There's nothing that changed in the behavior of useNames = TRUE
since matrixStats 0.63.0;
library(matrixStats)
stopifnot(packageVersion("matrixStats") == "0.63.0")
X <- matrix(1:5, ncol = 1L)
Xs <- list(
none = X,
null = structure(X, dimnames = list(NULL, NULL))
)
ys <- lapply(Xs, FUN = colCumsums, useNames = TRUE)
str(ys)
gives
List of 2
$ none: int [1:5, 1] 1 3 6 10 15
$ null: int [1:5, 1] 1 3 6 10 15
..- attr(*, "dimnames")=List of 2
.. ..$ : NULL
.. ..$ : NULL
What changed is that we're moving from useNames = NA
to useNames = TRUE
, by default (#232).
Base R treats empty dimnames the same as no dimnames, e.g.

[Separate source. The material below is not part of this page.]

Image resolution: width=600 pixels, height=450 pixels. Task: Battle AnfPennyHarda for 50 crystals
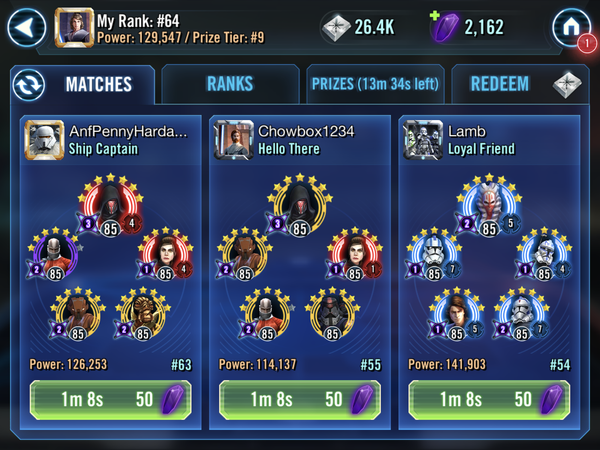point(111,400)
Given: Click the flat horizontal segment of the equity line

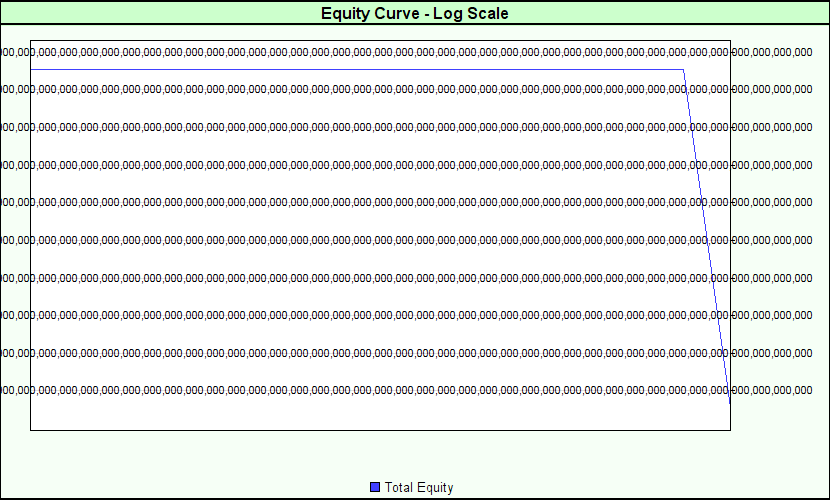Looking at the screenshot, I should pos(350,70).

> ys <- lapply(Xs, FUN = colSums)
> str(ys)
List of 2
$ none: num 15
$ null: num 15
ys <- lapply(Xs, FUN = colMeans)
> str(ys)
List of 2
$ none: num 3
$ null: num 3
ys <- lapply(Xs, FUN = apply, MARGIN = 2L, sum)
> str(ys)
List of 2
$ none: int 15
$ null: int 15
ys <- lapply(Xs, FUN = apply, MARGIN = 2L, mean)
> str(ys)
List of 2
$ none: num 3
$ null: num 3
Thus, this is how matrixStats should also do it.

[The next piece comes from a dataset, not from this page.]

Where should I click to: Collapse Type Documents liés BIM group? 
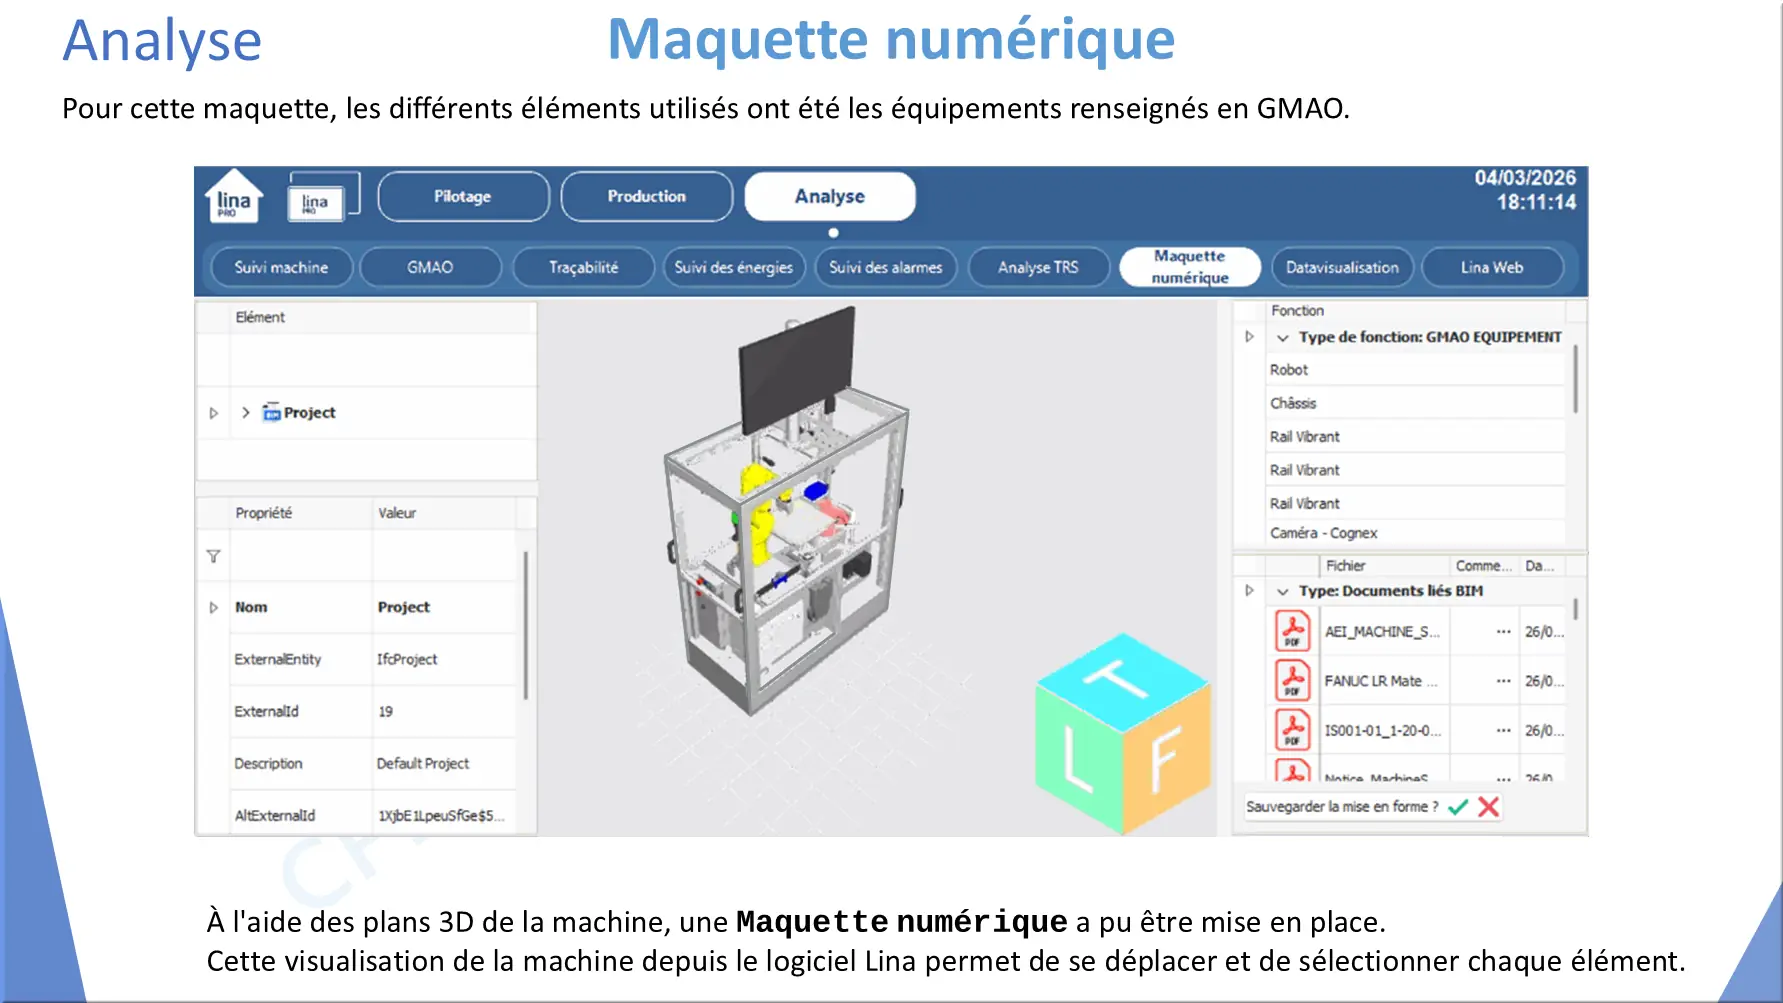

matrixStats behaves like base R, except for the cumulative functions, e.g. all of the following returns unnamed results:
ys <- lapply(Xs, FUN = colMeans2, useNames = TRUE)
ys <- lapply(Xs, FUN = colMedians, useNames = TRUE)
ys <- lapply(Xs, FUN = colMads, useNames = TRUE)
ys <- lapply(Xs, FUN = colVars, useNames = TRUE)
ys <- lapply(Xs, FUN = colIQRs, useNames = TRUE)
ys <- lapply(Xs, FUN = colLogSumExps, useNames = TRUE)
ys <- lapply(Xs, FUN = colWeightedMeans, useNames = TRUE)
ys <- lapply(Xs, FUN = colWeightedMedians, useNames = TRUE)
However, the following, cumulative functions treats the two cases differently:
ys <- lapply(Xs, FUN = colCumsums, useNames = TRUE)
ys <- lapply(Xs, FUN = colCumprods, useNames = TRUE)
ys <- lapply(Xs, FUN = colCummins, useNames = TRUE)
ys <- lapply(Xs, FUN = colCummaxs, useNames = TRUE)
BTW, setting dimnames to character(0L)
is the same as setting them to NULL
in R, e.g.
> str(X)
int [1:5, 1] 1 2 3 4 5
> rownames(X) <- character(0)
> str(X)
int [1:5, 1] 1 2 3 4 5
- attr(*, "dimnames")=List of 2
..$ : NULL
..$ : NULL
> rownames(X) <- NULL
> str(X)
int [1:5, 1] 1 2 3 4 5
- attr(*, "dimnames")=List of 2
..$ : NULL
..$ : NULL
In other words, we don't have to treat character(0)
specially; it's taken care of by R itself.
There are more functions:
ys <- lapply(Xs, FUN = colRanges, useNames = TRUE)
ys <- lapply(Xs, FUN = colRanks, useNames = TRUE)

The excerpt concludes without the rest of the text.